Dataset entries ->
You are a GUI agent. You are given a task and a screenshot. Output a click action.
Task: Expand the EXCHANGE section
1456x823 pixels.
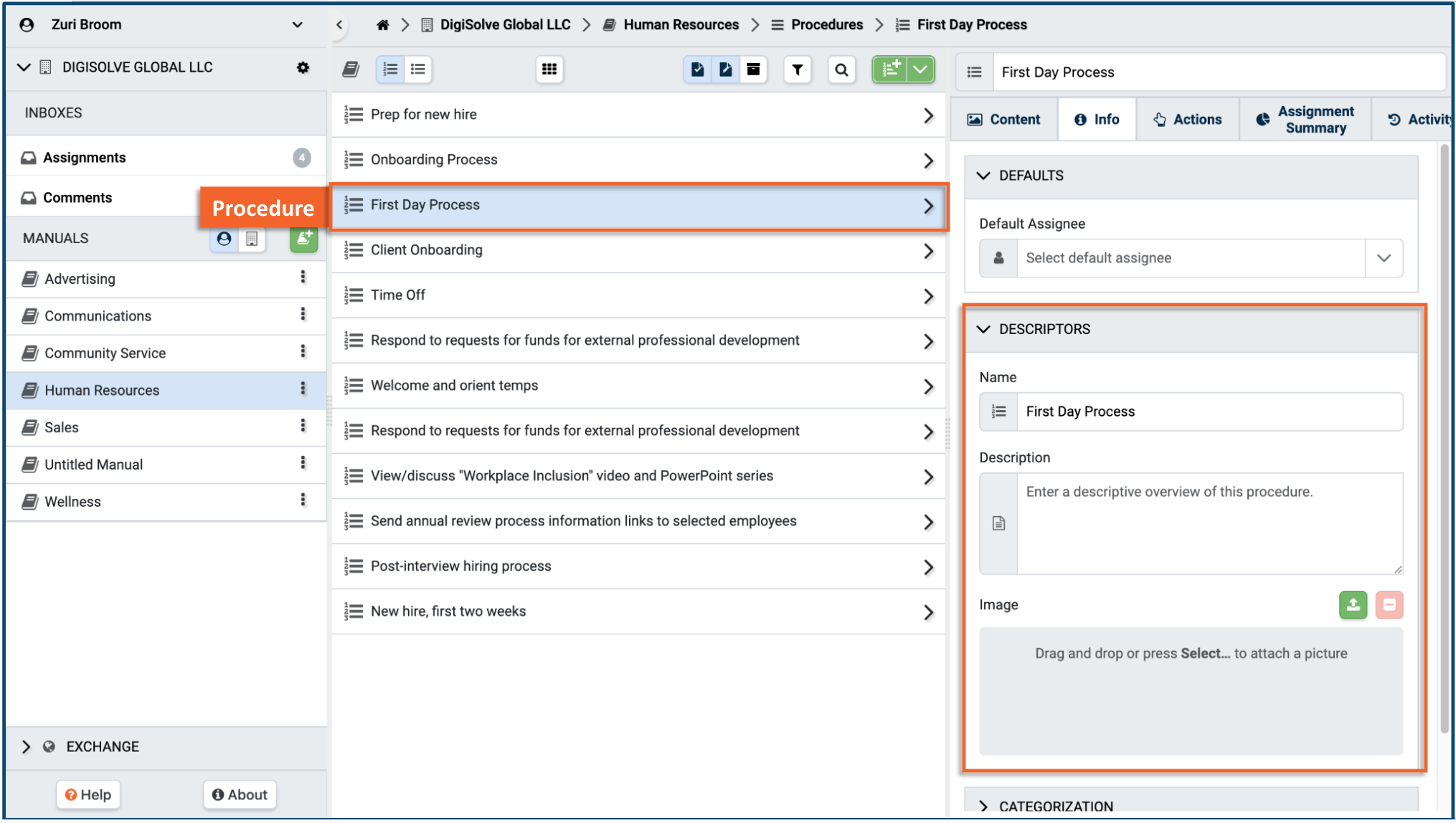[27, 746]
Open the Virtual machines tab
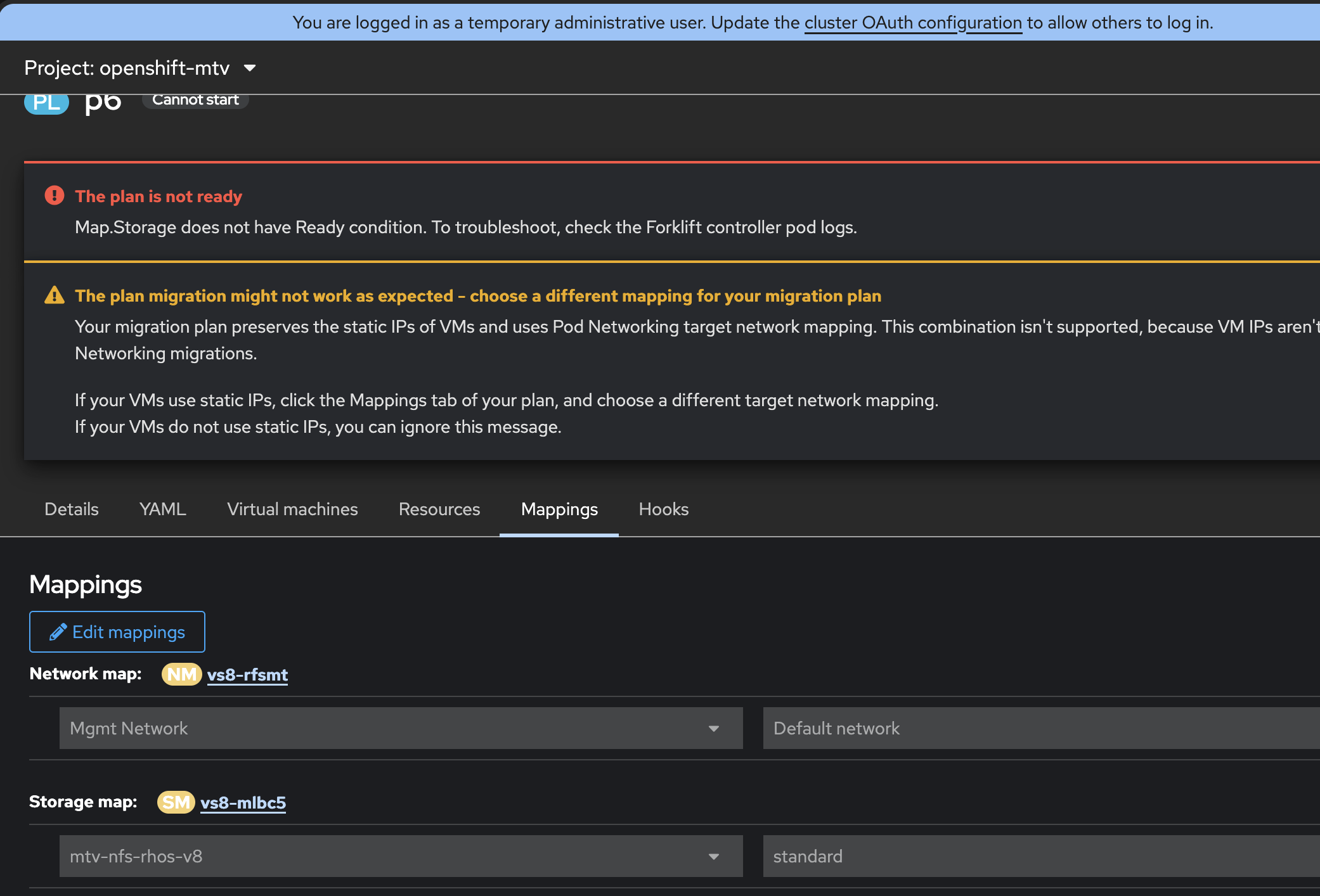The image size is (1320, 896). pos(292,509)
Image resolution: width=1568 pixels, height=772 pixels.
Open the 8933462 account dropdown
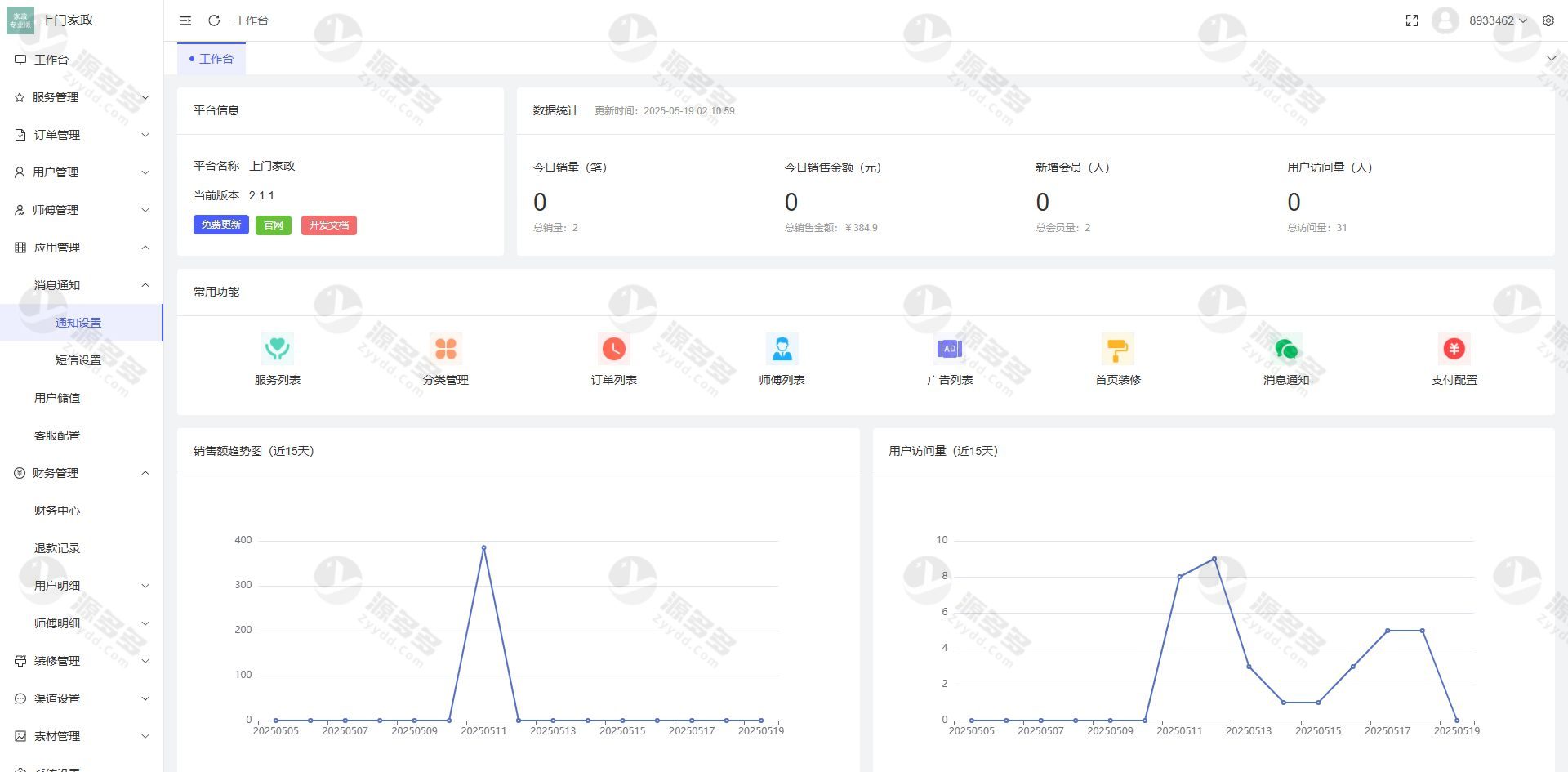[x=1500, y=20]
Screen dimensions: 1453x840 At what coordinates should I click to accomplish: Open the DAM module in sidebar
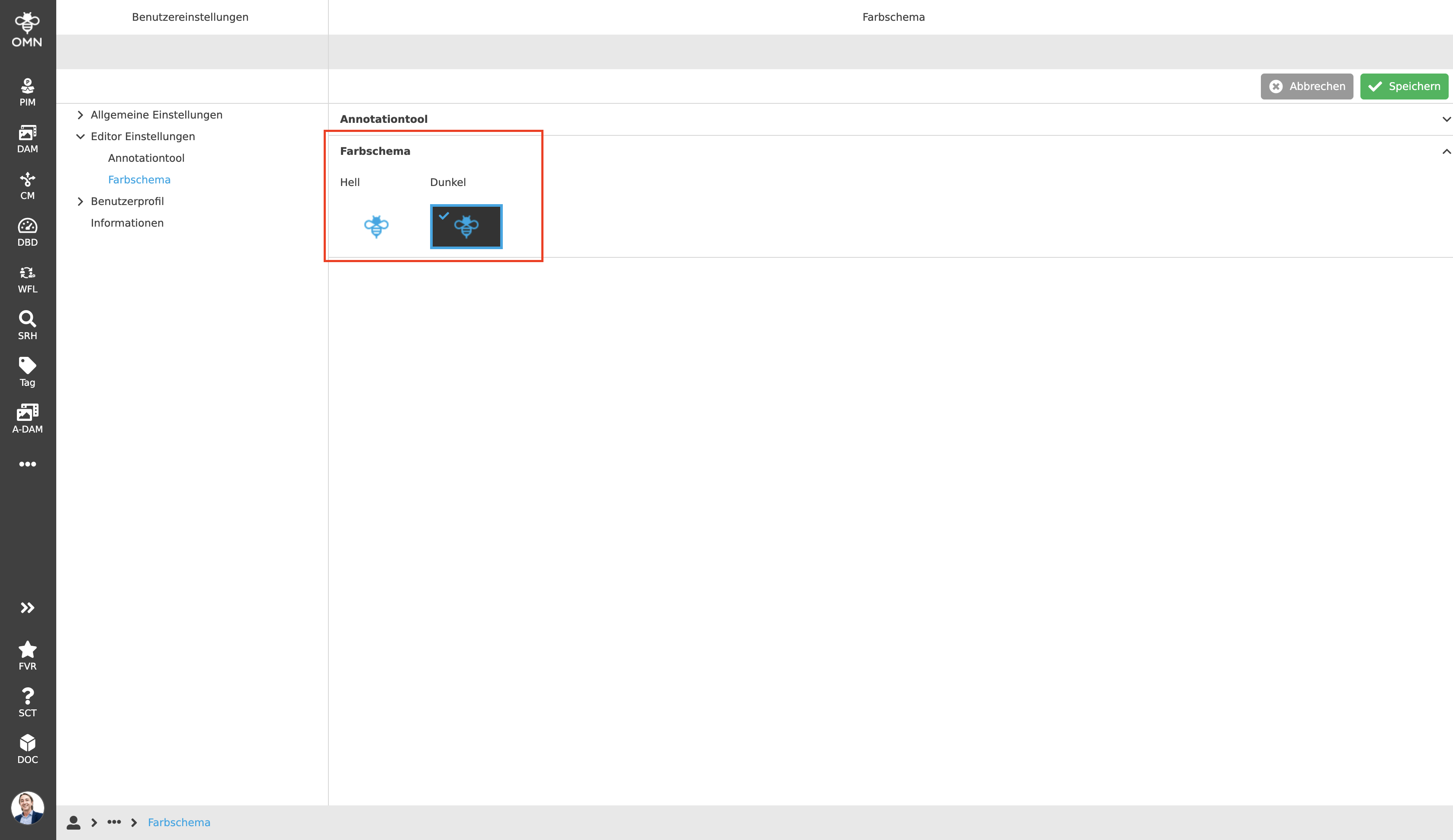27,139
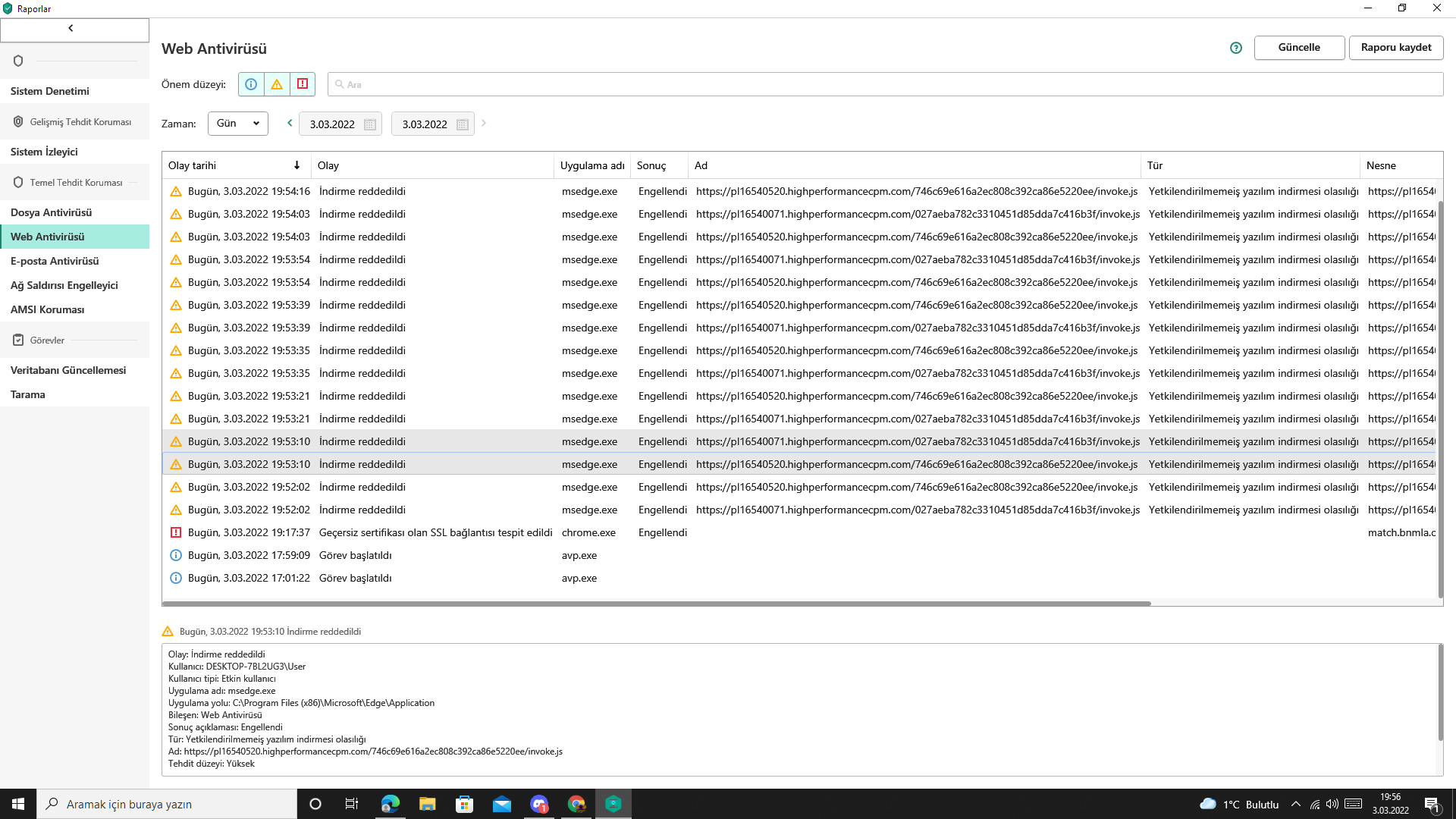The height and width of the screenshot is (819, 1456).
Task: Open the Dosya Antivirüsü report
Action: click(x=51, y=212)
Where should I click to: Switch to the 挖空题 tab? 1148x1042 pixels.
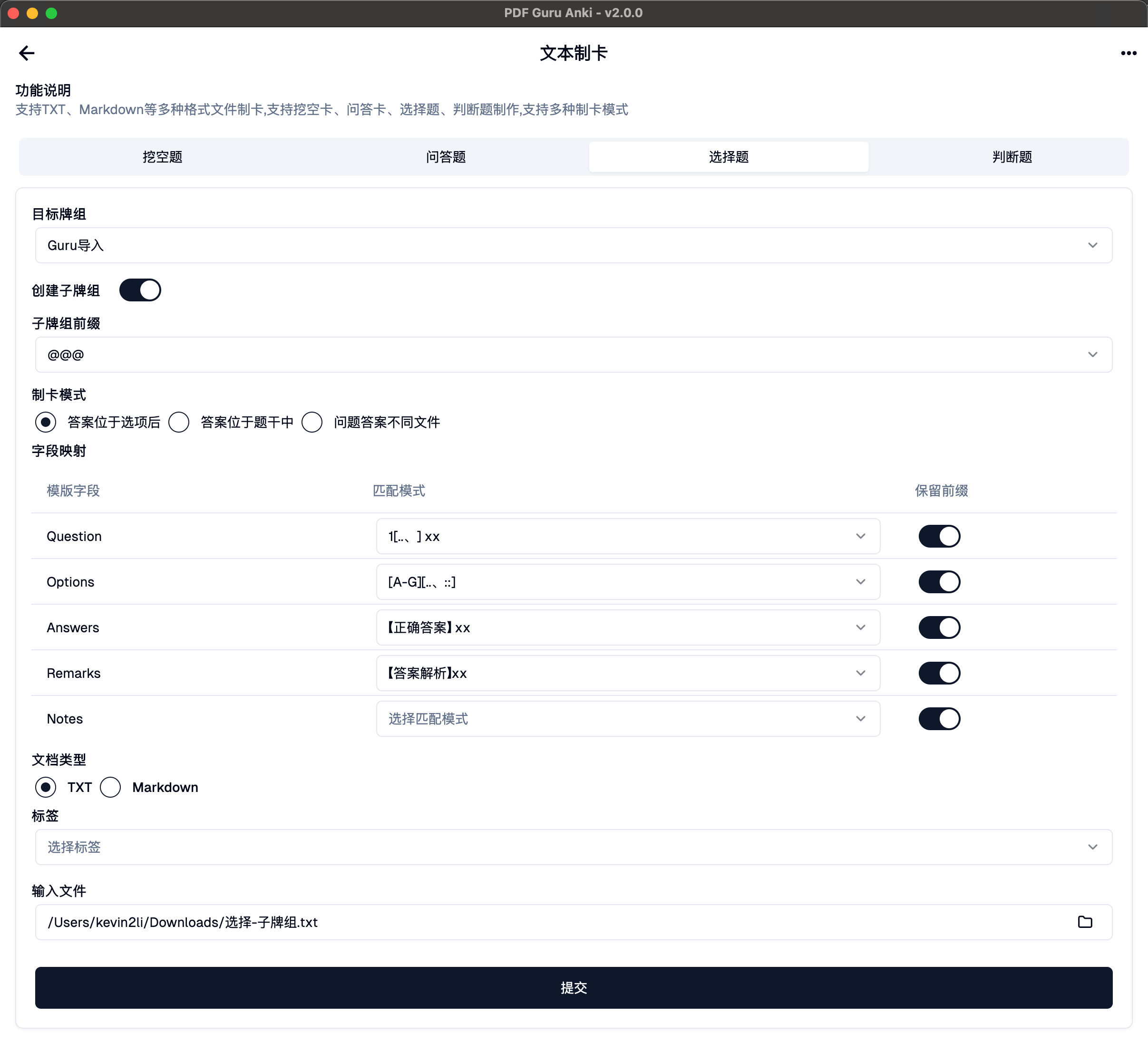coord(162,157)
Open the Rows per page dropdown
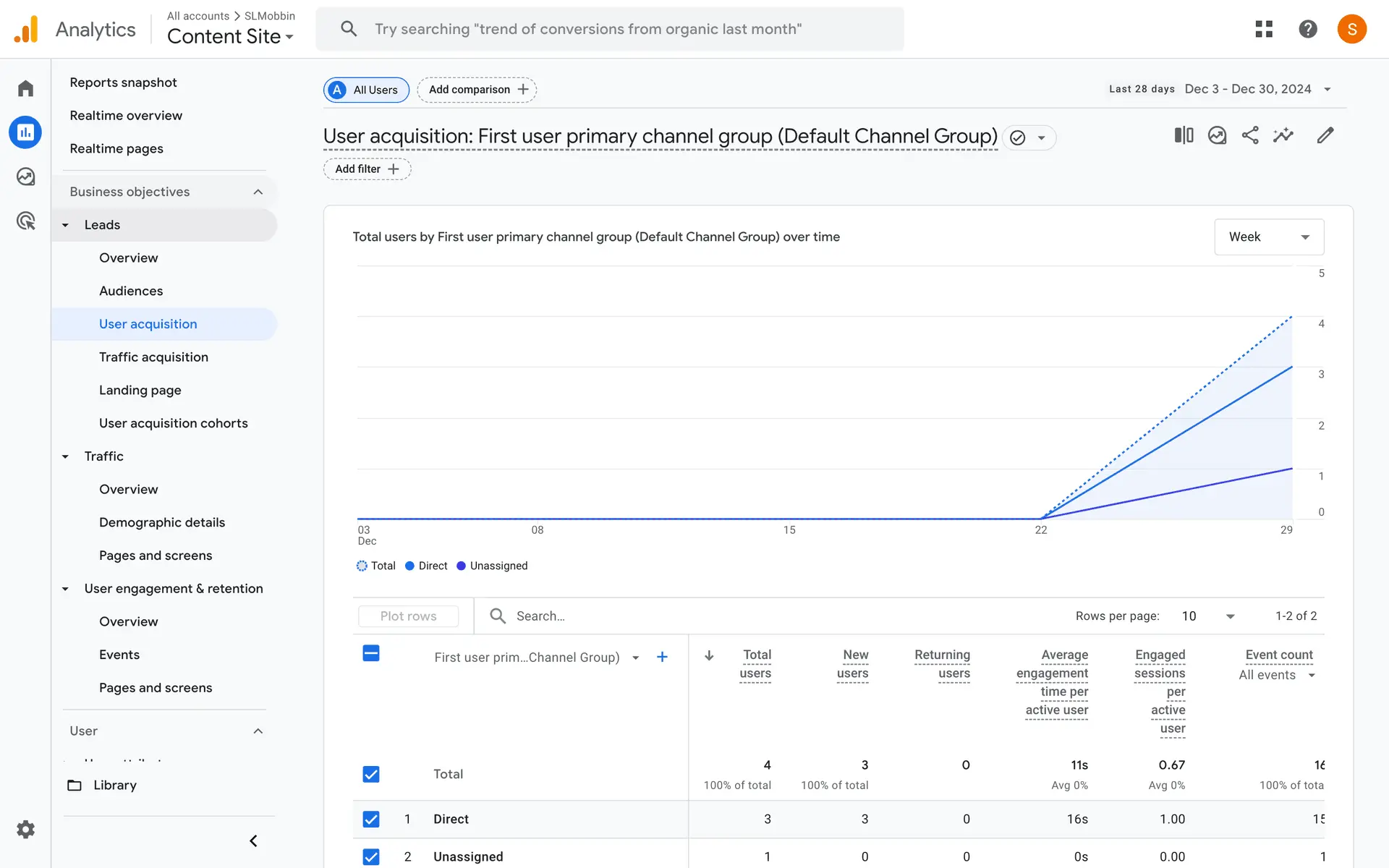The width and height of the screenshot is (1389, 868). click(x=1208, y=616)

Aim of the exercise -> Extract only the lines from the one that contains "Image resolution: width=1568" through the end of the records, inclusive, and omit every picture.

Written response ->
Image resolution: width=1568 pixels, height=772 pixels.
Open the 8933462 account dropdown
[x=1500, y=20]
Screen dimensions: 1453x840 At what coordinates should I click to accomplish: Open the DAM module in sidebar
27,139
The height and width of the screenshot is (819, 1456).
Task: Open the Dosya Antivirüsü report
Action: click(x=51, y=212)
Where should I click to: Switch to the 挖空题 tab? 1148x1042 pixels.
coord(162,157)
Open the Rows per page dropdown
The width and height of the screenshot is (1389, 868). click(x=1208, y=616)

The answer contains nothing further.